§ **Brief**
Extend the passage about Archbishop John Nienstedt's public statement on clergy sexual abuse in Minnesota, picking up right after its final sentence.

§ **Passage**

========================

We credit Archbishop John Nienstedt for his frankness when commenting publically Sunday on the allegations of sexual abuse by priests in Minnesota, but we’re not surprised if what he said fell on a lot of deaf ears across the state.

During his public statement (he didn’t take questions), Nienstedt told media that upon his arrival he was told “this whole issue of clerical sex abuse had been taken care of” and that he didn’t have to worry about it. He believed it and moved on. Now he is paying the price before the judges in the court of public opinion.

Nienstedt didn’t make excuses, apologized for overlooking the issue and admitted he should have investigated it “a lot more than I did.” We respect his candor and willingness to take responsibility, but that won’t wipe his slate clean. And saying he was “surprised as anyone else,” surely didn’t help his cause, or the church’s. In a position of such great leadership, Nienstedt should’ve done his due diligence, regardless of what he was told. Had he, perhaps those blinders wouldn’t have been put on and he wouldn’t have been so “surprised.” This issue is just too damaging, too sensitive and personal, for him to have assumed anything.

========================

§ **Recorded data**
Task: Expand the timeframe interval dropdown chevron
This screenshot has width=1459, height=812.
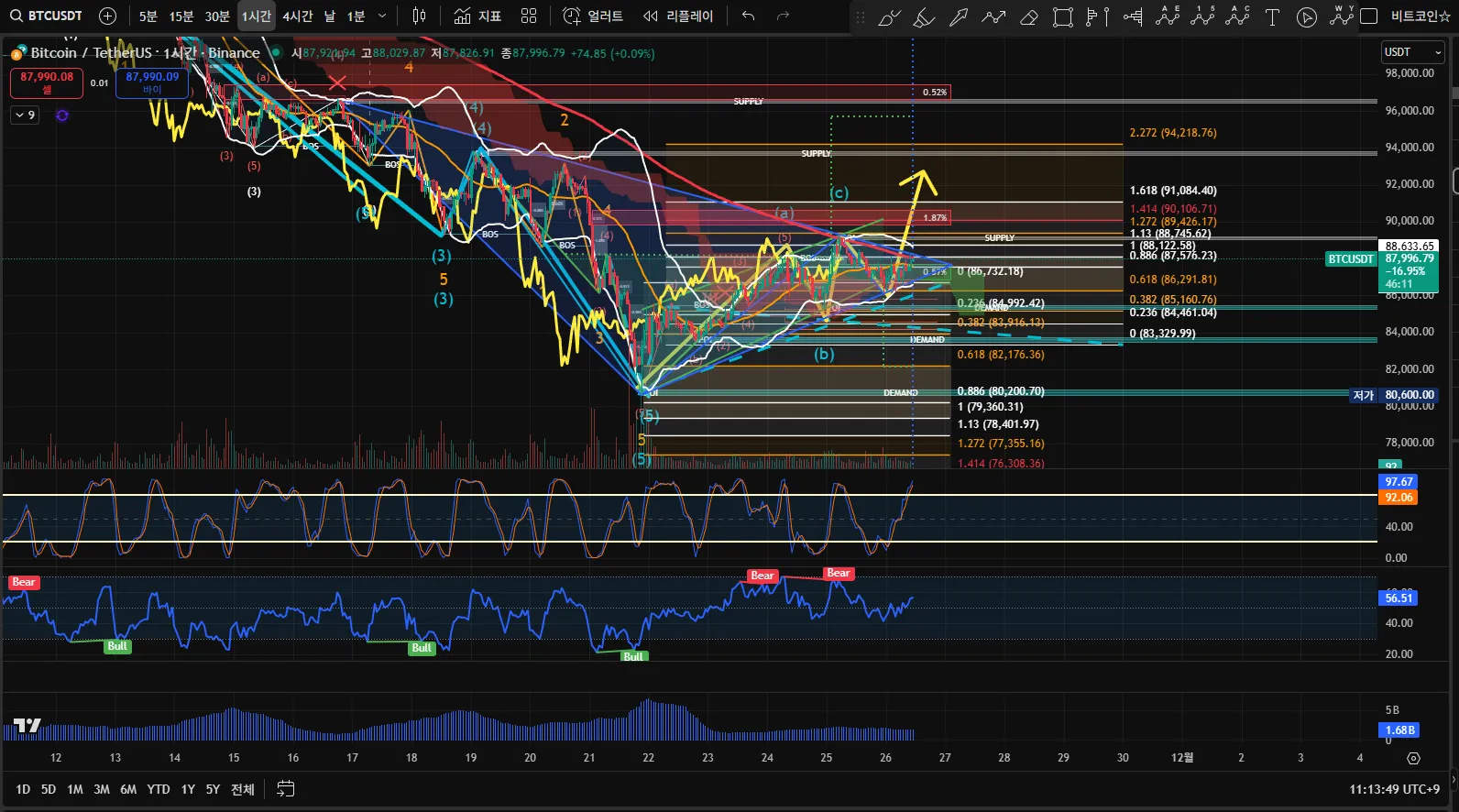Action: tap(382, 16)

========================

§ **Output of the task**
Through this all, we need to remember that most of the allegations of sexual abuse against the priests listed happened decades ago, and while that doesn’t take away the sharp pain felt by victims and their families still trying to heal, parents of young children today, no matter how much their faith in the Catholic church is shaken, must continue to support their church and those who lead it.